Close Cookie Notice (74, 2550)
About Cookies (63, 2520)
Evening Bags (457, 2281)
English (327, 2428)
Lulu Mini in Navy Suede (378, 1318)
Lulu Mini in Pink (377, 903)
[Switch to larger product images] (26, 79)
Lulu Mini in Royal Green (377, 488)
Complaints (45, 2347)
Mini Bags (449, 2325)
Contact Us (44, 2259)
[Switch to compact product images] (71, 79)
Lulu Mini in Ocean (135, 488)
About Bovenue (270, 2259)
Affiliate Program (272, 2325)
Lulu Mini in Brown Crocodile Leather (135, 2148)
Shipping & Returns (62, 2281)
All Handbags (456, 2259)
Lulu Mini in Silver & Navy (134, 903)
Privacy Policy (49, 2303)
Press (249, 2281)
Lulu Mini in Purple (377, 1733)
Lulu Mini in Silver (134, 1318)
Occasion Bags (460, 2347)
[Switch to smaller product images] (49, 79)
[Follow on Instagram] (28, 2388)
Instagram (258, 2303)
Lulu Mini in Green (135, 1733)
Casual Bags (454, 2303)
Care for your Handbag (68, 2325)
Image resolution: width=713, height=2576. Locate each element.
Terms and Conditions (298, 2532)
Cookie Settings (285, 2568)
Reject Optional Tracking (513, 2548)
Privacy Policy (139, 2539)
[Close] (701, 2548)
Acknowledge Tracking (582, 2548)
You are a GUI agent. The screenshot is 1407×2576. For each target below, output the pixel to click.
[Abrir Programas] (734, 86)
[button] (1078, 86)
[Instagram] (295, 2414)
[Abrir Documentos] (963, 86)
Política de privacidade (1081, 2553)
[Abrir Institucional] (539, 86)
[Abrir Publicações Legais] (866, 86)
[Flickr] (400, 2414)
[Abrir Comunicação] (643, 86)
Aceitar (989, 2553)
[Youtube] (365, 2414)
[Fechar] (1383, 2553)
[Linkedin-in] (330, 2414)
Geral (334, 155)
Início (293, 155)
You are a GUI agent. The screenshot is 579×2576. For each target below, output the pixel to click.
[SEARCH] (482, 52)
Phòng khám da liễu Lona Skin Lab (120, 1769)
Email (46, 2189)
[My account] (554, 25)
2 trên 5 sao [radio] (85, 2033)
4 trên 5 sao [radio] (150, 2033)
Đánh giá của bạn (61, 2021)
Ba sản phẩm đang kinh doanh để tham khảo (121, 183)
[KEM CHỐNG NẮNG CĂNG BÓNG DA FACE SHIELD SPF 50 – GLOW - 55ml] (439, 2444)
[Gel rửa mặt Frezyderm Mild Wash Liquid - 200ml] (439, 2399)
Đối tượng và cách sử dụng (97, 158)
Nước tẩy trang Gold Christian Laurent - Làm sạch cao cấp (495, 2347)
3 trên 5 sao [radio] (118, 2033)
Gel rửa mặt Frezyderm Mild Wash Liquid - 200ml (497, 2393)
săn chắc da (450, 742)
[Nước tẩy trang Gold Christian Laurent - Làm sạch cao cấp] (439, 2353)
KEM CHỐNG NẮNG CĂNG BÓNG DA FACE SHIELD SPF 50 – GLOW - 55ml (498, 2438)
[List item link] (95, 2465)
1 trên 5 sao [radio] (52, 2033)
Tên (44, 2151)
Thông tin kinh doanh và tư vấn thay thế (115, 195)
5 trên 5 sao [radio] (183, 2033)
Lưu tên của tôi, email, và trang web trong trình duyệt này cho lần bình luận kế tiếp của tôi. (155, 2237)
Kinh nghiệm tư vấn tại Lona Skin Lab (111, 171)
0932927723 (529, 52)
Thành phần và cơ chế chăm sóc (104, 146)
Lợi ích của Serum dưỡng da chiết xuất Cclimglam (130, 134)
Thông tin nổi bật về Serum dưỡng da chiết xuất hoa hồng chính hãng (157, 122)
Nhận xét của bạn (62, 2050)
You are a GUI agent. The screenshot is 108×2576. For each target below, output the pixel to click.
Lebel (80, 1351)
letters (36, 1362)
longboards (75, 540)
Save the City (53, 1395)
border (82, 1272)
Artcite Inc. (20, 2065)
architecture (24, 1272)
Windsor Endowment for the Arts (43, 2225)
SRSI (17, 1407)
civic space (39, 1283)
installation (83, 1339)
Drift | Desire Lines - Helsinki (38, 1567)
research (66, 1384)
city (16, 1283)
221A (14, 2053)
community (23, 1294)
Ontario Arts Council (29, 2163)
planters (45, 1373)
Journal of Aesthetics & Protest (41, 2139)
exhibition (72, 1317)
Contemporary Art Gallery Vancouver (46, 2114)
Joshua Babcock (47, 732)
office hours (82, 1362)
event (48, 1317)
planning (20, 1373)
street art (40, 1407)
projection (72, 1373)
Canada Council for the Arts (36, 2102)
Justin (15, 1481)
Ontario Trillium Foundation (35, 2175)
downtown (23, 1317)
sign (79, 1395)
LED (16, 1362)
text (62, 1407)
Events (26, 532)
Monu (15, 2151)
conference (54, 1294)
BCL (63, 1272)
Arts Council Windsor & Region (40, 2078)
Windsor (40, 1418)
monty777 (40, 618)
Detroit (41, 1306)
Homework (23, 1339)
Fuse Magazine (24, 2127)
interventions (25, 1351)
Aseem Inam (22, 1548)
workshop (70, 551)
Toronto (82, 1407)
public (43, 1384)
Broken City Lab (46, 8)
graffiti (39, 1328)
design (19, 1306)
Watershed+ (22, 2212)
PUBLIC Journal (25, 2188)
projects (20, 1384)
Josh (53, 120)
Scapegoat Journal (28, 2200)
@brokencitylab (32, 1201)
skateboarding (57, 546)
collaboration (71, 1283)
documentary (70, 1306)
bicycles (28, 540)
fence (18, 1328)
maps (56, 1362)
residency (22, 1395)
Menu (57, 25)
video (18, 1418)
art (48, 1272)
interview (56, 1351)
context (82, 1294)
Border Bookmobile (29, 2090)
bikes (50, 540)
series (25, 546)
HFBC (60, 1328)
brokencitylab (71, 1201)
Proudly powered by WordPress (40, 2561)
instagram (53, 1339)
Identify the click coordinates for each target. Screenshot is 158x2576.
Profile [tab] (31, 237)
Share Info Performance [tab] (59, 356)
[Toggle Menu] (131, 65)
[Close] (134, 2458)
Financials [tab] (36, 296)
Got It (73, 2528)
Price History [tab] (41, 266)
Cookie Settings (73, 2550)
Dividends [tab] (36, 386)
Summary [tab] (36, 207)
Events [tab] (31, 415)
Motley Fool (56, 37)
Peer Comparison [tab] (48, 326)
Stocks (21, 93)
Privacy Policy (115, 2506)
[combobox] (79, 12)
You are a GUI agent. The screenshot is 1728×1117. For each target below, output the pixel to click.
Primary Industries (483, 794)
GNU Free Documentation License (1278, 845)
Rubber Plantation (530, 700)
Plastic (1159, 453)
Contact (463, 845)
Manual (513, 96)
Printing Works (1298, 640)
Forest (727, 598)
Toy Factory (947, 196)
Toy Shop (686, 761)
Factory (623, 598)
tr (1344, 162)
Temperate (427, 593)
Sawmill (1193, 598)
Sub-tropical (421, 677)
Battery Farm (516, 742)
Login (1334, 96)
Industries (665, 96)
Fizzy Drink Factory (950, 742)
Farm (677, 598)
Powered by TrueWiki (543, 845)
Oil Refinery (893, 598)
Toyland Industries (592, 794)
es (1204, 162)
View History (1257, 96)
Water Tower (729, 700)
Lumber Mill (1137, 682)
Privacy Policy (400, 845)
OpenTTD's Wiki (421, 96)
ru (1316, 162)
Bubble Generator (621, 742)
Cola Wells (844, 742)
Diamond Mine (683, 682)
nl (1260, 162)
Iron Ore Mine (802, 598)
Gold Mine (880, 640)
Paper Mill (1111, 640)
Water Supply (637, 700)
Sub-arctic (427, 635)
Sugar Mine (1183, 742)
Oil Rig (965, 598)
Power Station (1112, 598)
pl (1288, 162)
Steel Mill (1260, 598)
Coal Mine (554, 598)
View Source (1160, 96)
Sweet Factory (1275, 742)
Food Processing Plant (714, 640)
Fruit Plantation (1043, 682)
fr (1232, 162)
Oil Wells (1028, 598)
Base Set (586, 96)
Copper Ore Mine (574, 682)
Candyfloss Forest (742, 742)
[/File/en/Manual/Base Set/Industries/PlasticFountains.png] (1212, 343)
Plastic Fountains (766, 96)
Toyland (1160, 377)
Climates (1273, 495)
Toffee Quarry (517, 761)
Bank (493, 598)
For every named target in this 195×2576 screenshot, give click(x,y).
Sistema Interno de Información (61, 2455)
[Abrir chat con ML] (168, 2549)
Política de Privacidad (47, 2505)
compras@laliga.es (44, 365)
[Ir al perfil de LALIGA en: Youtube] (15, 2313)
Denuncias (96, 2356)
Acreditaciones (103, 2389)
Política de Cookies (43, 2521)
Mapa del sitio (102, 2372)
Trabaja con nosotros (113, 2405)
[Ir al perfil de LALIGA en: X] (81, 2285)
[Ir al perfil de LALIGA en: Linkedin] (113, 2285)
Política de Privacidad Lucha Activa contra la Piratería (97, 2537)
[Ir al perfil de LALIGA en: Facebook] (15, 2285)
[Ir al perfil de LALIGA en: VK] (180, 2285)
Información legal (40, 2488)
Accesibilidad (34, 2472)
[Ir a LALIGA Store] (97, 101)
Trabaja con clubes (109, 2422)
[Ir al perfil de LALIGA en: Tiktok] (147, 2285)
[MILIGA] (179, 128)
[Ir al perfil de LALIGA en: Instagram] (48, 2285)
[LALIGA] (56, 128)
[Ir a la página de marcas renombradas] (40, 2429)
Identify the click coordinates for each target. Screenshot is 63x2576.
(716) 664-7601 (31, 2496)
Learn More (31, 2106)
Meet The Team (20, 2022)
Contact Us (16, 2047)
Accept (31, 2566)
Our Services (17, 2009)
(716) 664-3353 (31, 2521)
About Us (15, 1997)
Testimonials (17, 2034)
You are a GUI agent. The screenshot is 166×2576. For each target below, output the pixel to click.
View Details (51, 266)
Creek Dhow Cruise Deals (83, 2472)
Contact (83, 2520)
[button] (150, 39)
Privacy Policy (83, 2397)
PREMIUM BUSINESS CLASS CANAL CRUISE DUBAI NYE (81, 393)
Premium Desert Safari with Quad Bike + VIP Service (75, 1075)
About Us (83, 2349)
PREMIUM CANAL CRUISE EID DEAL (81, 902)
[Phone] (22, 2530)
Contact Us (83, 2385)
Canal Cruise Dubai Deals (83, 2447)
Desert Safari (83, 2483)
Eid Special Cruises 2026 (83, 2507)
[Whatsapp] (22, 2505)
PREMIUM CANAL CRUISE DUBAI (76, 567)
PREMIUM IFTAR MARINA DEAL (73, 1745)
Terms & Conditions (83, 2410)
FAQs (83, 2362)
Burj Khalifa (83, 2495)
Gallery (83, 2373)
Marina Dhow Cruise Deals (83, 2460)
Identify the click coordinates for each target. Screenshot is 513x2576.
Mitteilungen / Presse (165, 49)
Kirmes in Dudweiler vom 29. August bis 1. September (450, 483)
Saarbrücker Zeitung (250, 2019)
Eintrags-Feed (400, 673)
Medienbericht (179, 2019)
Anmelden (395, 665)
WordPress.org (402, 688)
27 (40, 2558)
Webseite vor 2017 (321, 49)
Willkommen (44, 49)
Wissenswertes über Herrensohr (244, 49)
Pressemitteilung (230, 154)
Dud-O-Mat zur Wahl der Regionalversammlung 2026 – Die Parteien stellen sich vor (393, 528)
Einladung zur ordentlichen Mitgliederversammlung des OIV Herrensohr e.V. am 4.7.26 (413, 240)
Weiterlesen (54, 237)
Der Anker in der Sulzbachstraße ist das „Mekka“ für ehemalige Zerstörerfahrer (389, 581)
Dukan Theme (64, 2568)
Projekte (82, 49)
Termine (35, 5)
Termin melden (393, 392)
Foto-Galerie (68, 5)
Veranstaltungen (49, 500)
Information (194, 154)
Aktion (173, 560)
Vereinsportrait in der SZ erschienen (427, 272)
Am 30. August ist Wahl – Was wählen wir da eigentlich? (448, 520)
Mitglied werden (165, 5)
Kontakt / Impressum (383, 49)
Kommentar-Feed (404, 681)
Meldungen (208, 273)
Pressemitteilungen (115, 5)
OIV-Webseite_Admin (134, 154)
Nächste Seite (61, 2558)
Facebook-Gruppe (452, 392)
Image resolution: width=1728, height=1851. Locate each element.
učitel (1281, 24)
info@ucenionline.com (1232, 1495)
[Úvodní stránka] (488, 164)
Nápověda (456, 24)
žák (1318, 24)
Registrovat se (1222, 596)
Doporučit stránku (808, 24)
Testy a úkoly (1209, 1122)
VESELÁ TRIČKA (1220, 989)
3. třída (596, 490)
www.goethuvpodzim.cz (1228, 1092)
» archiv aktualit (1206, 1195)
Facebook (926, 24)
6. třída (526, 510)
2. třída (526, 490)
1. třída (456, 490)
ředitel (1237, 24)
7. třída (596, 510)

• [The task]: In the listing above, find each line with "product" and copy it.

• [Task output]:
[Switch to larger product images] (26, 79)
[Switch to compact product images] (71, 79)
[Switch to smaller product images] (49, 79)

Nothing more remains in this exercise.